All cadets entering the academy must have scores of at least 50 in six of their eight abilities. The character's Leadership score must be higher than 50.Before entering the academy, a character is interviewed by the faculty. The character is admitted if he or she passes a Personality check. If the check is failed, “the character may apply again one year later.” Once in the academy, the character chooses either piloting, astrogation, or spaceship engineering to study. If the character fails a Logic check, he or she cannot attain that skill and must select one of the two remaining alternatives. If a second Logic check is failed, then the character can try for the last skill area with a third check. “If the third roll fails,” we learn, “the character has 'washed out' of the academy and will never be admitted again.”
As one might expect, “Piloting skill allows a character to fly a spaceship.” As foundation skills, piloting requires Computer 2 and Technician 6. At first level of ability, only “system” ships can be flown. Starting at second level, the character can pilot starships of increasing volumes of hull size. At sixth level, a character can pilot “All starships.” Piloting sub-skills include evasion, increase maneuver rating, and increase accuracy of forward firing weapons.

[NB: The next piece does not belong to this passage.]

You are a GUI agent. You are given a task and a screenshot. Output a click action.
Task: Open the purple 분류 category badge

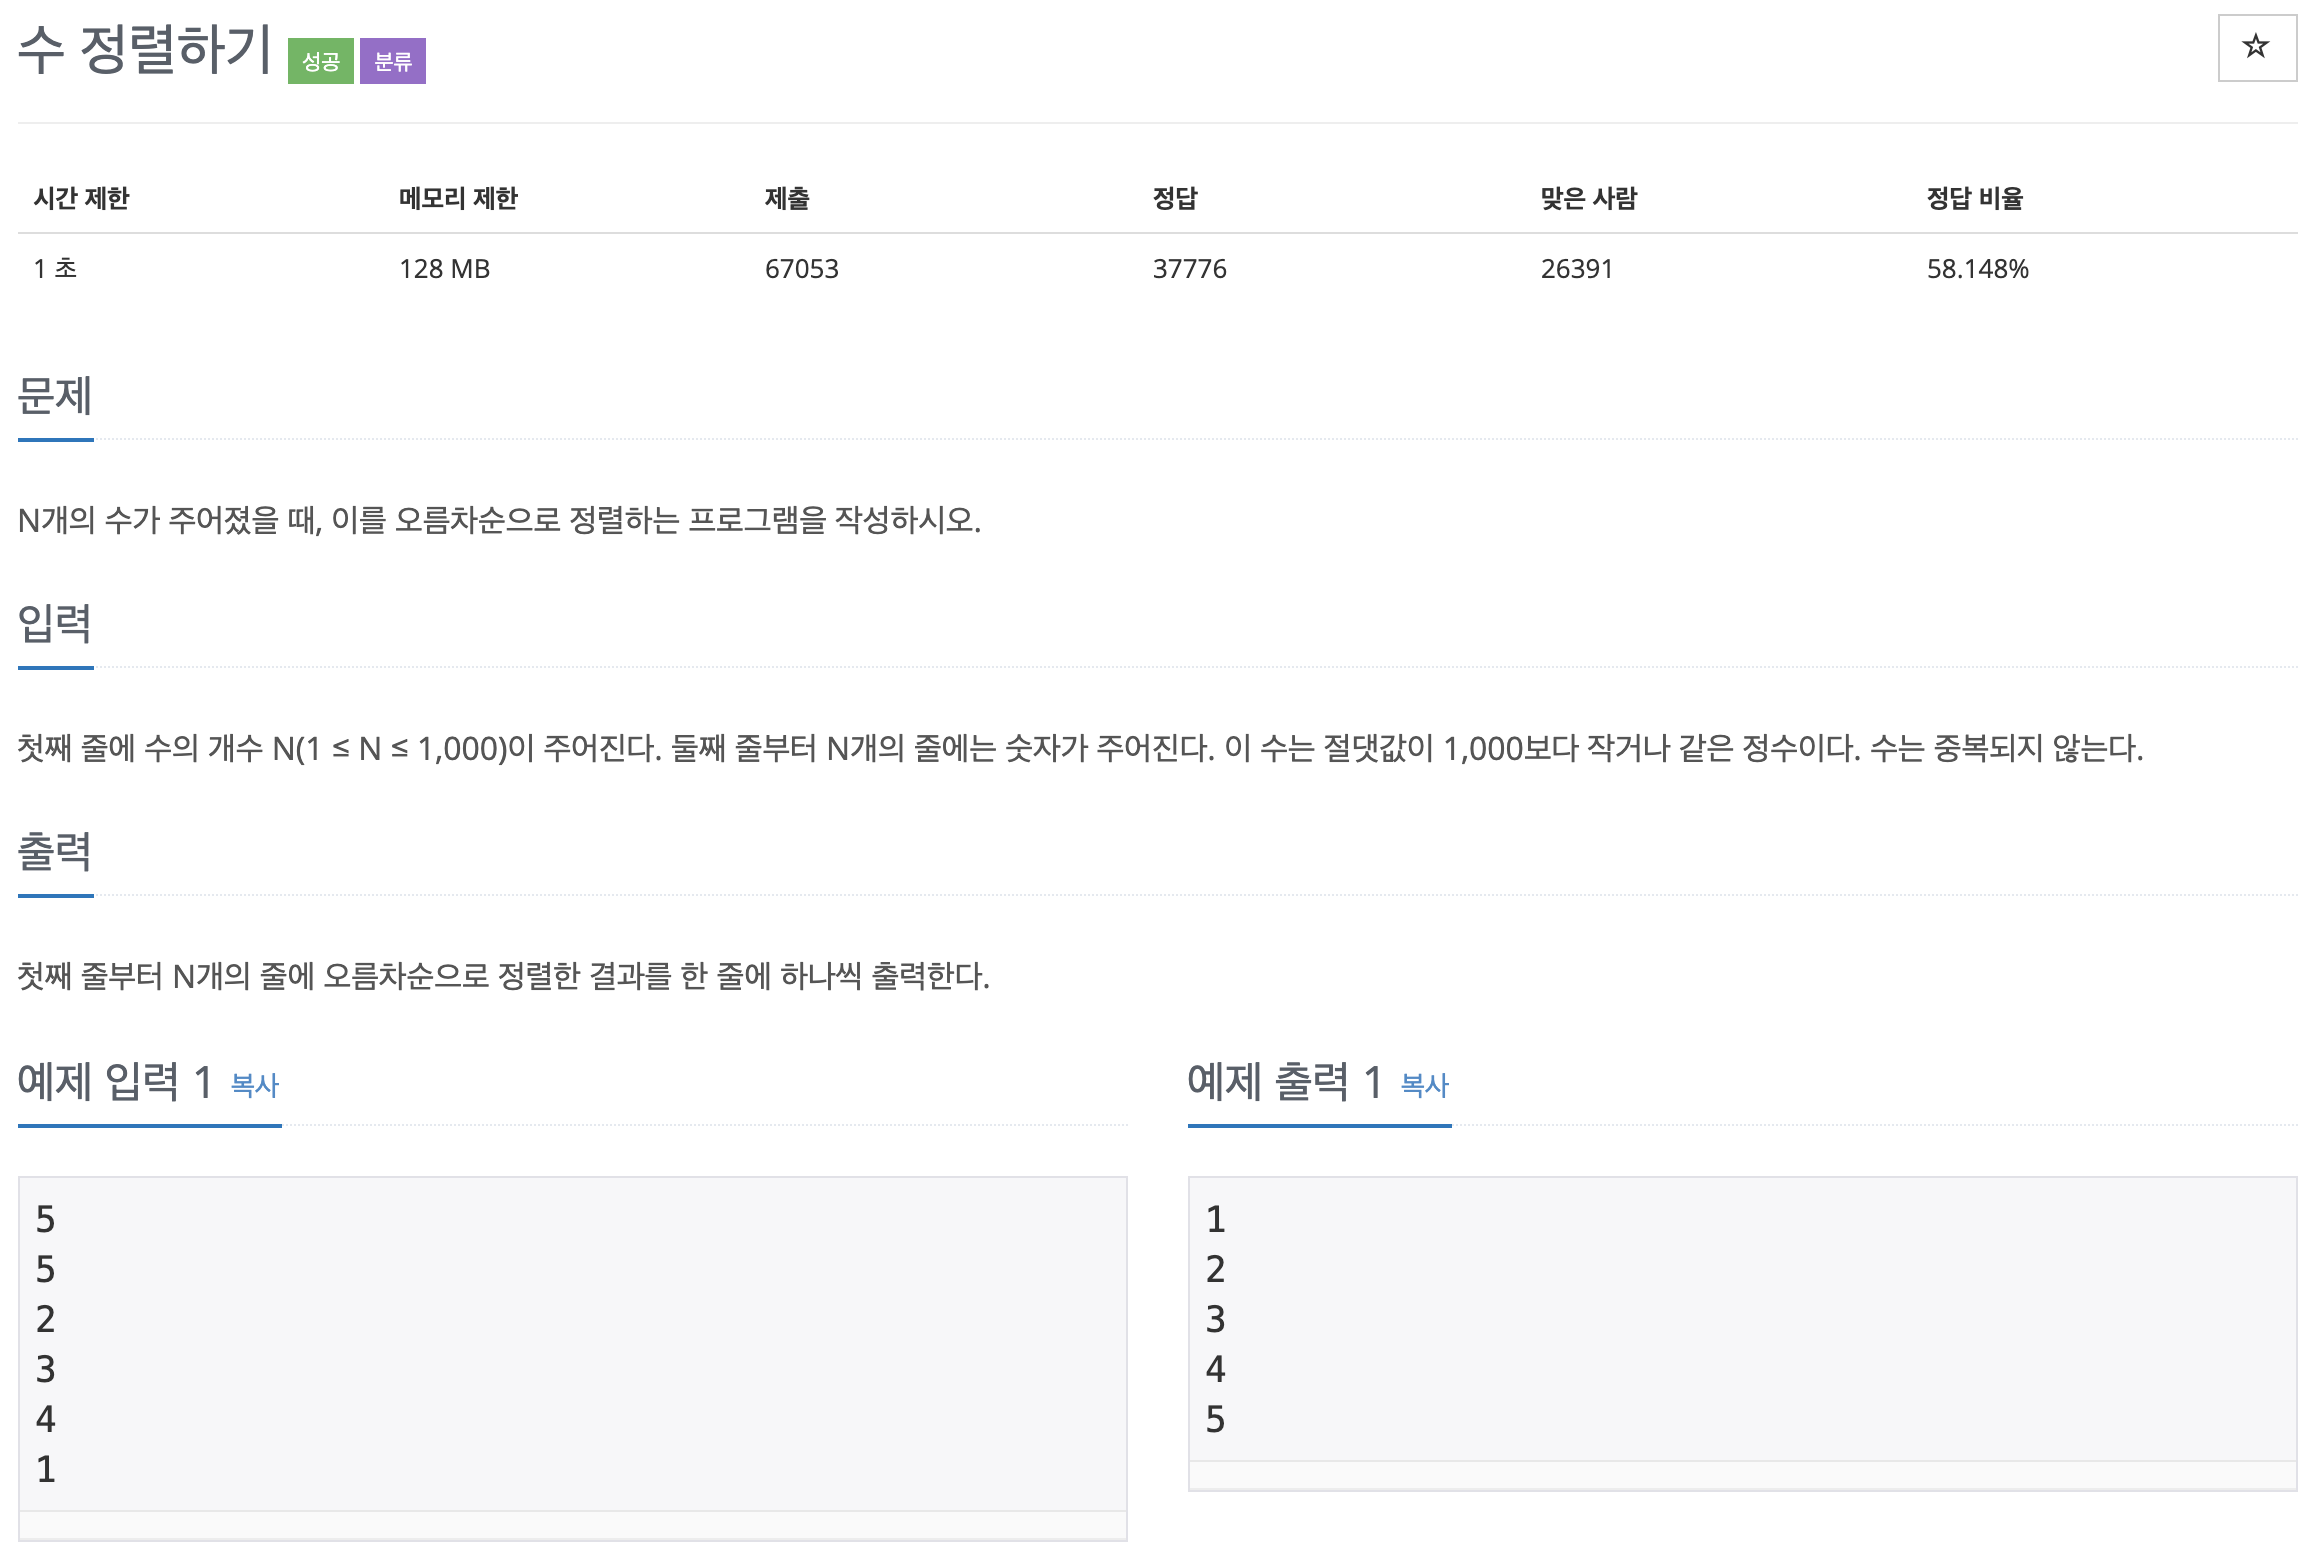(392, 62)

With the astrogation skill, a character “can make the complicated calculations required to take a starship on a safe course through the Void.” ('The Void' is the Knight Hawks version of hyperspace. “Time is very distorted in the Void,” the introduction explains, “and space does not seem to exist at all.”) The foundation skill for astrogation is Computer 6. Subsets include find location, pilot interstellar jumps, and chart new routes. (“The UPF pays a standard bonus of 100,000 Cr for information on new travel routes.”). We are told, “Normal plotting time for a jump is 10 hours for each light-year that will be jumped.” If less time is spent preparing, the attempt “is called Risk Jumping, or 'smoking the jump.'” Risk jumping is another astrogation subskill. Included with the astrogation skill description is the Interstellar Distance Table. Given the vertical separation and horizontal separation between two stars, the table provides the distance in light-years. This reinforces the notion that space is a two dimensional plane.
“Spaceship engineers are trained in the construction, maintenance and repair of spaceships.” Both Technician 4 and Robotics 2 are needed as foundation skills. (So, spaceship engineering requires less technician competency than does piloting.) Subskills include damage control and stress analysis. Spaceship engineering also includes the subskill of ship design, having a success rate of 100%. Skill level determines the types of ship a character is qualified to design. At first level, the character can only design shuttles; at second level, “System ships of all types.” Starting at third level, a character can design starships of increasing hull size. One assumes the skill could also be used in conjunction with space stations.
There are two distinct gunnery skills, rocket weapons (requiring Projectile Weapons 4 and Gyrojet Weapons 2 as foundation skills) and Energy Weapons (requiring Beam Weapons 6). As explained in the previous post, levels in gunnery skills improves accuracy with ship weapons. Appropriately, one of the subskills is improve accuracy. The other subskill is selective targeting. At a -30% modifier, a gunner can hit a specific system of the target ship. “If the shop misses,” the description indicates, “it is considered a clean miss and causes no damage.”